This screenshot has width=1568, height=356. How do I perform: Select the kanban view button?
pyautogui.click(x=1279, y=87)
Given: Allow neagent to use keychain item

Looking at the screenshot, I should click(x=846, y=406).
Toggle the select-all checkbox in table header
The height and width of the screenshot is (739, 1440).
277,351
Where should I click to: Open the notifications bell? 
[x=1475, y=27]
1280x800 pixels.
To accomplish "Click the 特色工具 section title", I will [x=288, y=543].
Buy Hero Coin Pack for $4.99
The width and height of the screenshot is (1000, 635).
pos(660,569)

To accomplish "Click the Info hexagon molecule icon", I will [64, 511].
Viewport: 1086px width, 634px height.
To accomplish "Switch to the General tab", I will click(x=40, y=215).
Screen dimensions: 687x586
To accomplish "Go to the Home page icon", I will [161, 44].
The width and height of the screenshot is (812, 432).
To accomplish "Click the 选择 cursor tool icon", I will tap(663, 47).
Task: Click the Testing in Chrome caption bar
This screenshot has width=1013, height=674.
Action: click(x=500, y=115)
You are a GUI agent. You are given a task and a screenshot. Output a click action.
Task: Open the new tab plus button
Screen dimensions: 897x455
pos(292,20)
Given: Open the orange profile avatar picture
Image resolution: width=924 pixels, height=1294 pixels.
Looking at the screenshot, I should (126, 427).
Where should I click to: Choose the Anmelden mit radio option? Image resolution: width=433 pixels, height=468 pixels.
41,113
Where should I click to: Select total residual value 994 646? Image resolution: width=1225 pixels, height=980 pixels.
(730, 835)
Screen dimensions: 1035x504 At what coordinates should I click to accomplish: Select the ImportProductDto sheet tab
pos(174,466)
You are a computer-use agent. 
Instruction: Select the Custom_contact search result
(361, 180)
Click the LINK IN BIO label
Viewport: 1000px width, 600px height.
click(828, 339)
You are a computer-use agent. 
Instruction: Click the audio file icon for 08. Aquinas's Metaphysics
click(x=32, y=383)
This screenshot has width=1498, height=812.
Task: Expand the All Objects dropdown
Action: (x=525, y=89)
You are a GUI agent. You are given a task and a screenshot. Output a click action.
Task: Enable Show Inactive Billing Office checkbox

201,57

================================

- [Written task] Starting with the first line of the entries and going on through the line with "[x=1475, y=27]", rewrite those lines with "keychain" changed to "password" and everything else left as it is.

- [The result]
This screenshot has width=1568, height=356. How do I perform: Select the kanban view button?
pyautogui.click(x=1279, y=87)
Given: Allow neagent to use password item

Looking at the screenshot, I should click(x=846, y=406).
Toggle the select-all checkbox in table header
The height and width of the screenshot is (739, 1440).
277,351
Where should I click to: Open the notifications bell? 
[x=1475, y=27]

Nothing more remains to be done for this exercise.